SELECTED EXTRACT –
# Whoa, that's orange



## Ahnehnois (Jul 7, 2013)

Am I the only one for whom the thread titles and other linkable text suddenly just turned bright orange?


----------



## Lindeloef (Jul 7, 2013)

No over here too. I was worried i had some problems with either my eyes, my memory or my monitor. Glad someone else sees that too ^^


----------



## JamesonCourage (Jul 7, 2013)

And the text is a lot bigger on all linkable text, too. That bit bugs me more than the orange.


----------



## Alzrius (Jul 8, 2013)

We're at orange alert on EN World!


----------



## Umbran (Jul 8, 2013)

Be glad it isn't mauve.  Or puce.


----------



## SkidAce (Jul 8, 2013)

orange you guys glad its not just our computers?


----------



## MortalPlague (Jul 8, 2013)

I went through all my settings before I thought to check this thread.  Lol.


----------



## Orius (Jul 8, 2013)

Same here, plus everyone's sigs look bigger.


----------



## Lindeloef (Jul 8, 2013)

Umbran said:


> Be glad it isn't mauve.  Or puce.




I don't even know how these colors should look like, if they exist...


----------



## Dannyalcatraz (Jul 8, 2013)

I, for one, welcome the new Orangelords.


----------



## Umbran (Jul 8, 2013)

Lindeloef said:


> I don't even know how these colors should look like, if they exist...




They are both forms of purple.  Mauve is near lilac-purple.  Puce is a brownish-purple.


----------



## Lindeloef (Jul 8, 2013)

TASK INSTRUCTIONS –
a – Answer these questions about the forum thread on the orange link text, marking each answer with its matching numeral.
(i) According to JamesonCourage, what bugs them more than the orange?
(ii) What did MortalPlague go through before thinking to check the thread?
(iii) How does Umbran describe puce?
b – For each statement, decide whether the forum thread on the orange link text agrees with it. Answer yes or no and quote the words that decide it.
(i) Lindeloef had worried that the problem might lie with their eyes, memory or monitor.
(ii) Orius says everyone's signatures look smaller.
(iii) Umbran says mauve is near lilac-purple.
c – Return, word for word, the part of the forum thread on the orange link text that opens with the words containing "# Whoa, that's" and closes with "Lindeloef (Jul 7, 2013)".

SUPPLIED ENTRIES –
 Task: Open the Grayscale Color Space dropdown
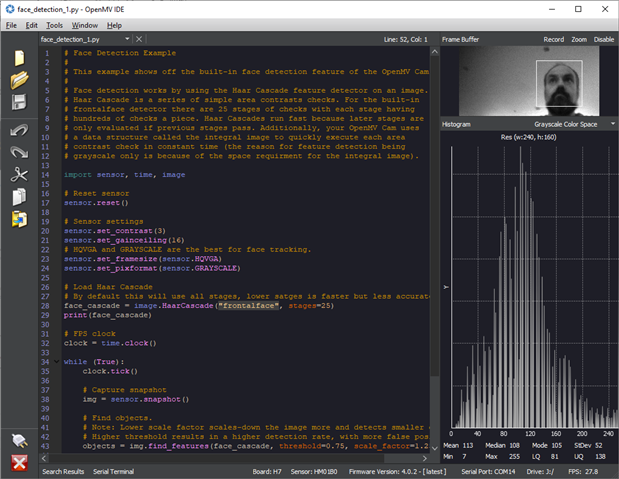(x=575, y=124)
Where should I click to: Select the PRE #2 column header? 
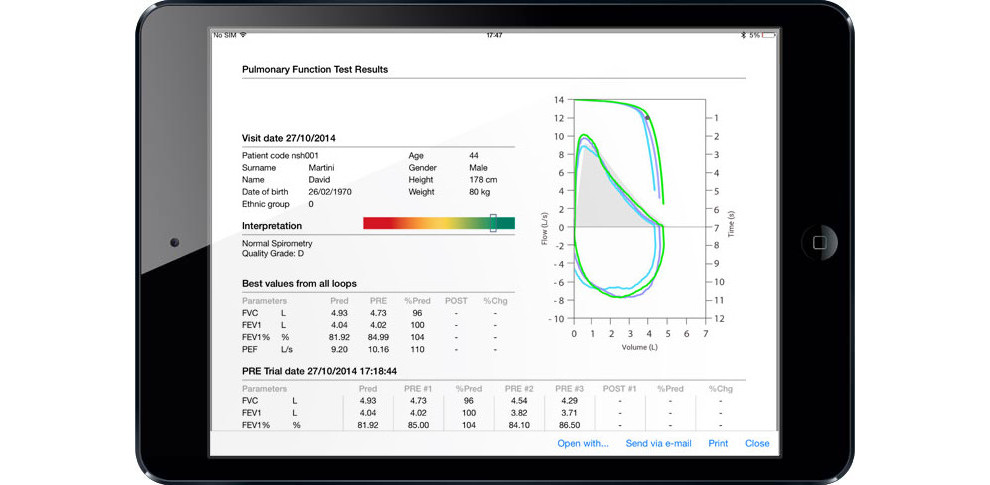(x=519, y=388)
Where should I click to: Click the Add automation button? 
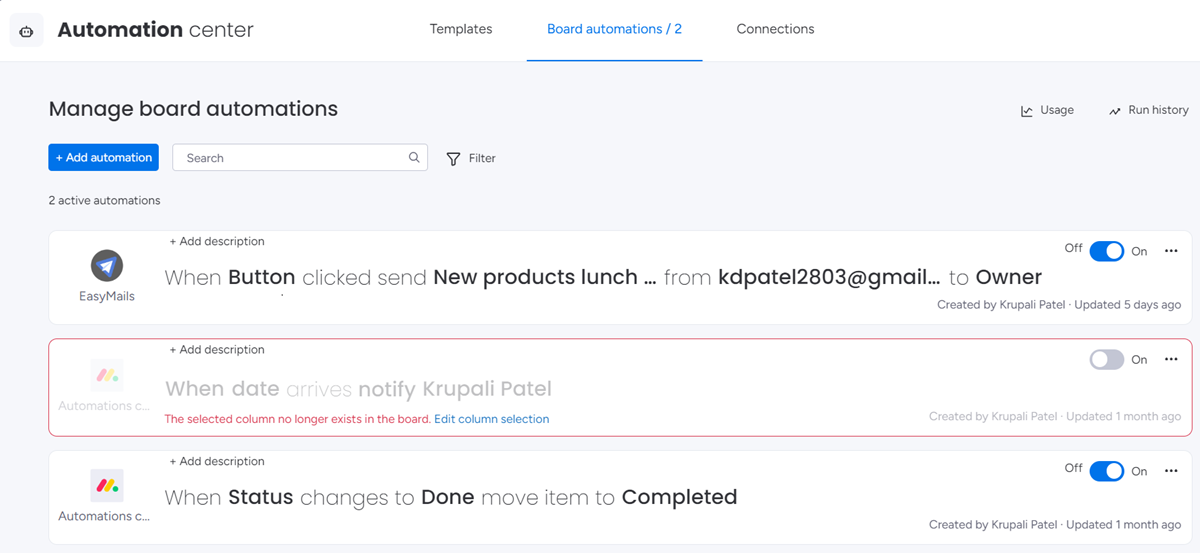click(103, 158)
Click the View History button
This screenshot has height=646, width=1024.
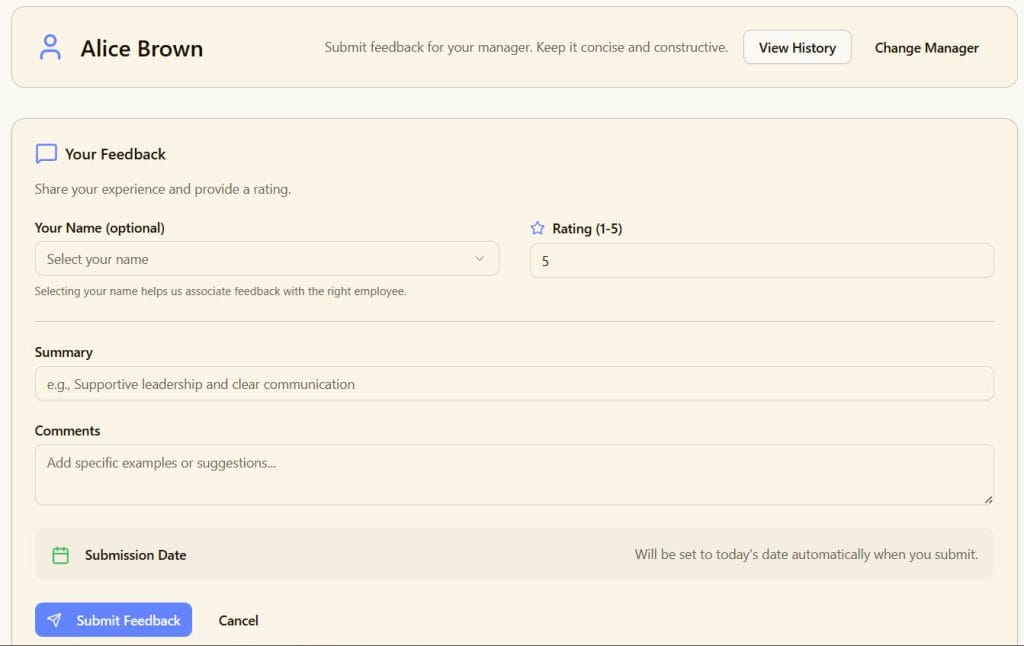point(797,47)
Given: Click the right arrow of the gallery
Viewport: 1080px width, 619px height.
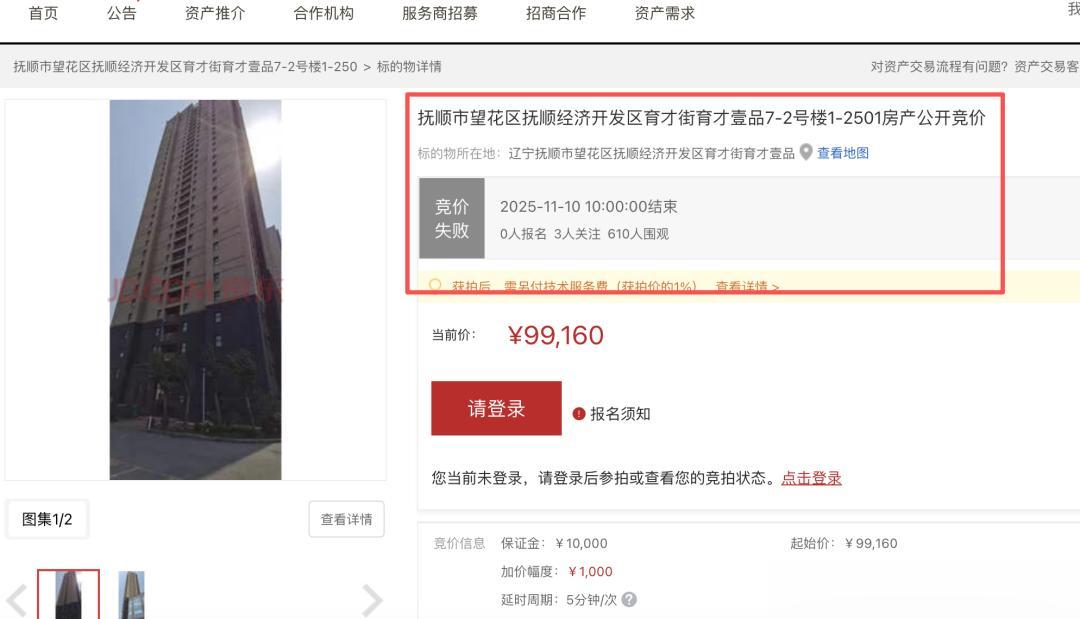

SOLUTIONS TO THE EXERCISE –
a –
(i) The text being a lot bigger on all linkable text.
(ii) All of their settings.
(iii) As a brownish-purple.

b –
(i) Yes: "I was worried i had some problems with either my eyes, my memory or my monitor."
(ii) No: "plus everyone's sigs look bigger."
(iii) Yes: "Mauve is near lilac-purple."

c –
# Whoa, that's orange



## Ahnehnois (Jul 7, 2013)

Am I the only one for whom the thread titles and other linkable text suddenly just turned bright orange?


----------



## Lindeloef (Jul 7, 2013)